Claude Enterprise represents a significant advancement over unmanaged AI tools by providing developer identity linkage to corporate SSO providers, compliance teams access to conversation logs, and administrators the ability to publish an approved list of MCP servers. However, its security measures are primarily focused on the conversation layer and do not extend to the tool-call layer, which is crucial for managing agentic workflows in production environments. This gap in security controls leaves several attack surfaces, such as prompt injection and tool poisoning, unaddressed, leading to potential compliance issues under frameworks like the EU AI Act, which requires comprehensive oversight and audit trails for AI decision-making. The introduction of an AI control plane addresses these shortcomings by enforcing protocol-level governance, offering capabilities like real-time permission updates and structured audit logs for tool calls, ensuring more robust security and compliance for organizations using AI systems.
May 15, 2026
1,971 words in the original blog post.
Claude Enterprise offers enhanced security features for AI usage by integrating corporate SSO and providing compliance teams with access to conversation logs, but it falls short in governing post-response AI actions. While it ensures access control and audit logging for conversation data, it lacks oversight of tool calls and system actions, leaving vulnerabilities like prompt injection, tool poisoning, and supply chain compromises unaddressed.

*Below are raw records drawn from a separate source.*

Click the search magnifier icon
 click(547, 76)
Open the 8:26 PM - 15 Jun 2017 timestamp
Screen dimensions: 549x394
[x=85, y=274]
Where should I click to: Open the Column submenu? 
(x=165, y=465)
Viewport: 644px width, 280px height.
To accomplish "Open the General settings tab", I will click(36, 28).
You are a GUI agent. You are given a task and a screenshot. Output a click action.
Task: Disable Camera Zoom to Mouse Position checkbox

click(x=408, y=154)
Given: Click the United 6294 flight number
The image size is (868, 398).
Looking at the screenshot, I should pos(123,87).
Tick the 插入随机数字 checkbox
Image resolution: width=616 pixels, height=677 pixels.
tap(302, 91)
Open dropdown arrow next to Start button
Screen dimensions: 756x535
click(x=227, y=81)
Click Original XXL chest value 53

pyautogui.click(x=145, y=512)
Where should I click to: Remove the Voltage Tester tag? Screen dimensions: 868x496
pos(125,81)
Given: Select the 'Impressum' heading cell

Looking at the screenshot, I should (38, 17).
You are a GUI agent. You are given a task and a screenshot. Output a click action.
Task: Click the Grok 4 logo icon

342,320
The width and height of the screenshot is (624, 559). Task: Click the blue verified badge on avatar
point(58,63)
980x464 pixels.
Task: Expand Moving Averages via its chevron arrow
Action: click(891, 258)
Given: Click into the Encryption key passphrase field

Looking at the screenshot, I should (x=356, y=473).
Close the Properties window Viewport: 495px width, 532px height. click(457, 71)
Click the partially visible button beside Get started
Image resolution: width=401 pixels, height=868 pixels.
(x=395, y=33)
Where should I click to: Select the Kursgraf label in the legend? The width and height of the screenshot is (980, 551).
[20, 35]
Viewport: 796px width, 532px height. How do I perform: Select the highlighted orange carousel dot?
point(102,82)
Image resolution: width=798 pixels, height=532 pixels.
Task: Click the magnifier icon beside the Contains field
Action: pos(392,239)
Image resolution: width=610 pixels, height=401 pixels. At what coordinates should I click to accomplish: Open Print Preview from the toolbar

Regulatory requirements such as the EU AI Act demand comprehensive audit trails beyond conversation logs, emphasizing the need for a robust AI control plane that enforces policy server-side and logs all tool interactions. Claude's controls, primarily focused on the conversation layer, are insufficient for agentic workflows in production, as they do not capture or regulate the broader actions taken by AI agents. The AI control plane is highlighted as a solution to bridge these gaps by routing every tool call through a central gateway, ensuring comprehensive oversight and compliance, especially as organizations prepare for upcoming regulatory deadlines.
May 15, 2026
1,970 words in the original blog post.
Organizations often encounter shadow AI issues, where unauthorized AI agents interact with production systems, leading to security and governance challenges. This arises primarily in companies that rapidly adopt AI technologies without adequate oversight. New AI infrastructure like AI gateways, MCP gateways, and AI control planes have emerged to address these challenges. AI gateways manage interactions between applications and model providers, handling tasks like routing, failover, and cost tracking. MCP gateways focus on AI agents' connections to systems via the Model Context Protocol, centralizing credential management and ensuring tool access is controlled and logged. AI control planes provide a unified governance layer, integrating both gateways to ensure consistent identity management, policy enforcement, and comprehensive auditing across all AI interactions. These solutions mitigate risks such as data leakage, unauthorized access, and compliance issues by providing comprehensive oversight and control over AI operations within organizations.
May 07, 2026
4,880 words in the original blog post.